Video game workers in Quebec, under the Game Workers Unite Montreal banner, are partnering with Canadian trade union Confédération des syndicats nationaux (CSN) in an effort to shape the industry for the better. Together, they’re launching a union drive to form a provincewide union for Quebec-based video game workers. Quebec is home to nearly 15,000 workers, according to GWU Montreal, at studios like Behaviour Interactive, Ubisoft, Warner Bros. Games, Electronic Arts, and Gameloft, making it a hotbed for the industry and its workers.
Together, they’re hoping to make not just one or two studios a better place to work — but all of them. “The general public loves games and consumes them on a daily basis, but has no idea how games are made, or by who,” Marie, a game writer, told Polygon. (Marie requested to be identified by their first name only because their employer doesn’t know that they’re organizing.) “It’s an opportunity for us to take that fight, that work we’ve been doing for years, to a larger platform.”

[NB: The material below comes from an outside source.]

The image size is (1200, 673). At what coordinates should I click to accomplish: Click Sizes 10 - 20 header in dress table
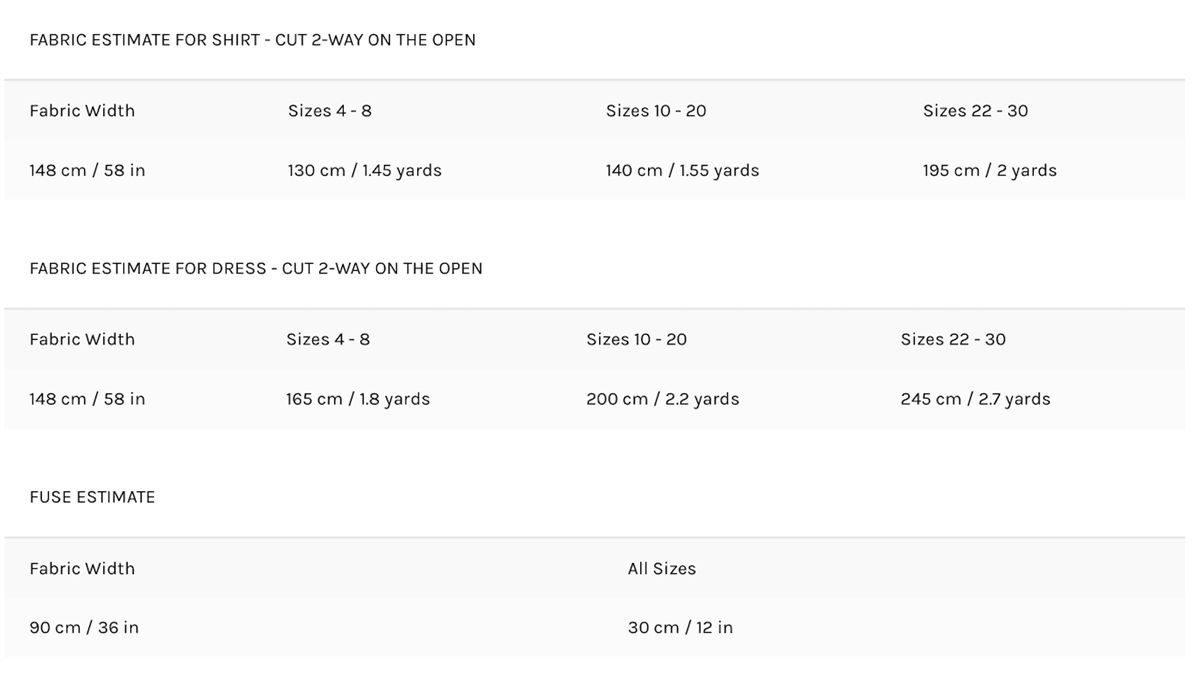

Game Workers Unite has operated for years as a democratic workers’ organization, but was not itself a union. Now that’s changing: Under CSN, Game Workers Unite Montreal members (which span all of Quebec, not just Montreal) will have access to many more resources. Workers will join individual unions tied to studios, each of which will negotiate with their own employers, CSN president Caroline Senneville told Polygon.
“This structure will ensure the development of solidarity between studios, sharing of collective knowledge, and collaboration around common issues,” Senneville said. “Union members will be able to collectively decide on which demands rally around, all while guaranteeing autonomy to its local components. A province-wide union gives a greater balance of power to the workers as they form a bigger group. This will benefit all, but especially small studios.”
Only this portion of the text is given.